Untuk mengatasi serangan hama dan penyakit, dibutuhkan penanganan lahir dan bathin.  Secara zahir kita mengunakan pestisida dan herbisida, namun perlu dibarengi dengan mendekatkaan diri dengan Allah juga perlu. Semua makhluk adalah tunduk pada Allah sebagai penciptanya, termasuk serangga, ulat, cacing, belalang, bahkan virus dan bakteri.

Salah satu amalan yang dianjurkan ialah dengan membaca al-Fatihah ummul kitab. Beberapa sumber menyarankan pula bagi petani mengamalkan wirid dan berdzikir kepada Allah. Semua doa ini pada hakekatnya adalah memohon pertolongan Allah Al Mujiib yang Maha Mengabulkan, sehingga sawah dan kebun kita dijauhkan dari berbagai macam hama serta selamat dari cekaman iklim.

Di tengah masyarakat kita, ada yang mempraktekkan amalan dengan menuliskan ayat-ayat suci dalam secarik kertas, lalu memasukkan ke dalam botol, dan di simpan di setiap sudut ladang. Wallahu alam. Saya tidak tahu apakah amalan ini benar atau salah.

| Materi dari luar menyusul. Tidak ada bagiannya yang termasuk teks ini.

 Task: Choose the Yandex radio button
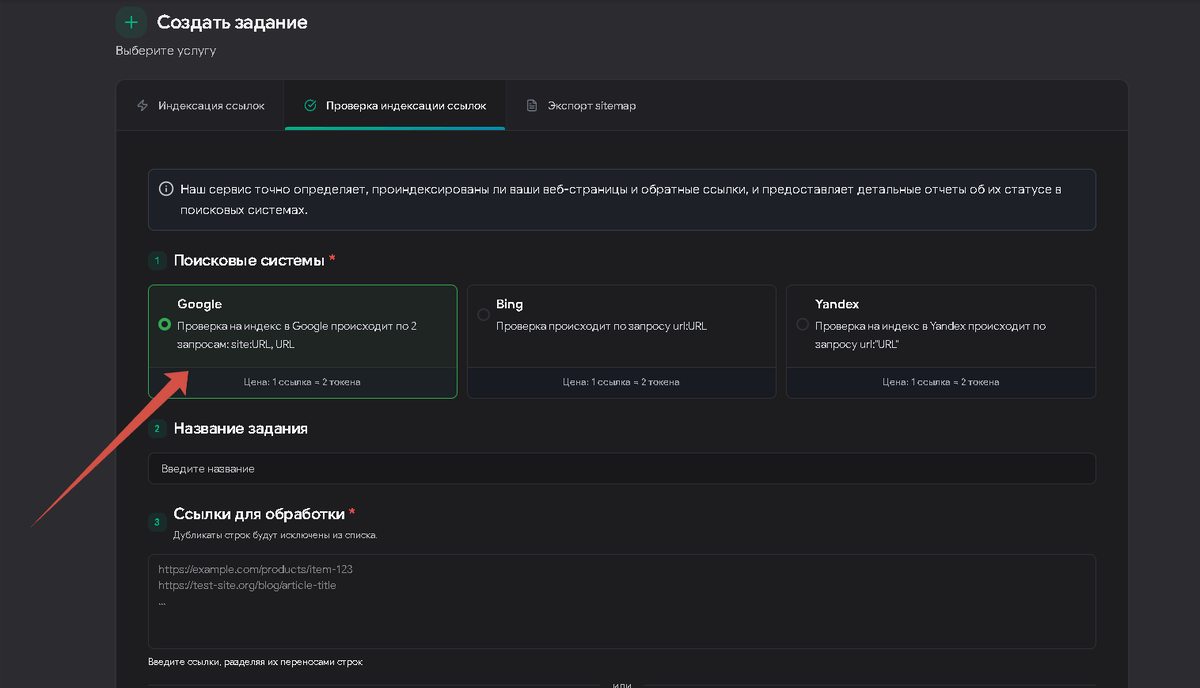(x=803, y=325)
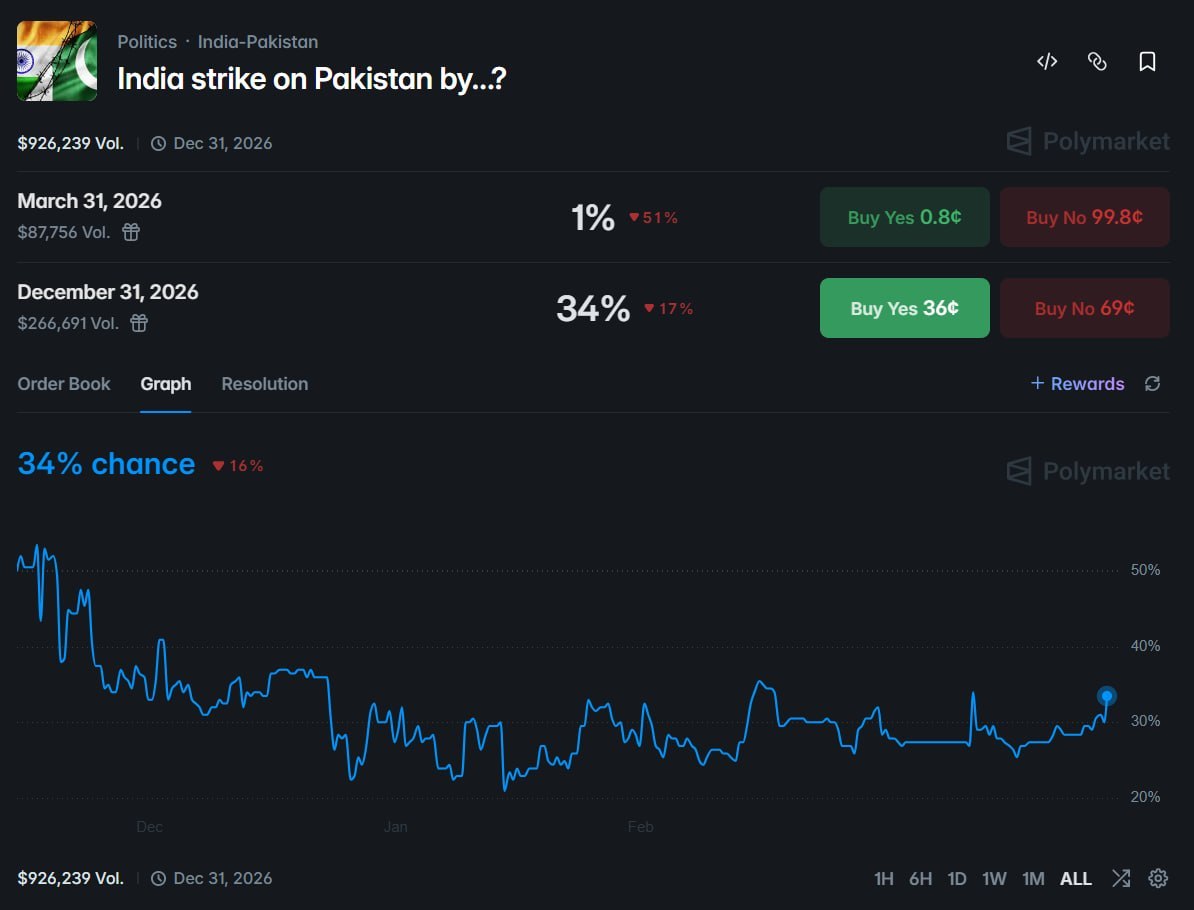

Berkenaan dengan penggunaan pestisida, kalangan akademis sudah lam melarang penggunaan pestisida kimia atau sintetik karena sifat desktruktifnya. Racun ini memang ampuh membunuhi hama dengan cepat, namun juga telah membunuh organisme lain yang sesungguhnya positif yaitu “musuh alami”. Dalam upaya mencari alternatif pestisida lain yang diharapkan lebih lunak, berkembang pembuatan “pestsida nabati” atau sering pual disebut “pestisida organik”. Bahan aktifnya berasal dari tanaman atau tumbuhan, hewan dan bahan organik lain. Petani dapat membuat pestisida dengan meracik sendiri dengan mengambil dari bahan-bahan yang ada di sekitar mereka. Obat ini lebih sehat untuk lingkungan dan tidak meninggalkan residu yang susah diurai secara alamiah.  Selain itu, pembuatan pestisida sendiri dari bahan-bahan yang tidak harus dibeli, otomatis akan memandirikan petani. Good bye  obat-obatan kapitalis perusak tanah, air, udara, dan produk makanan yang dikonsumsi.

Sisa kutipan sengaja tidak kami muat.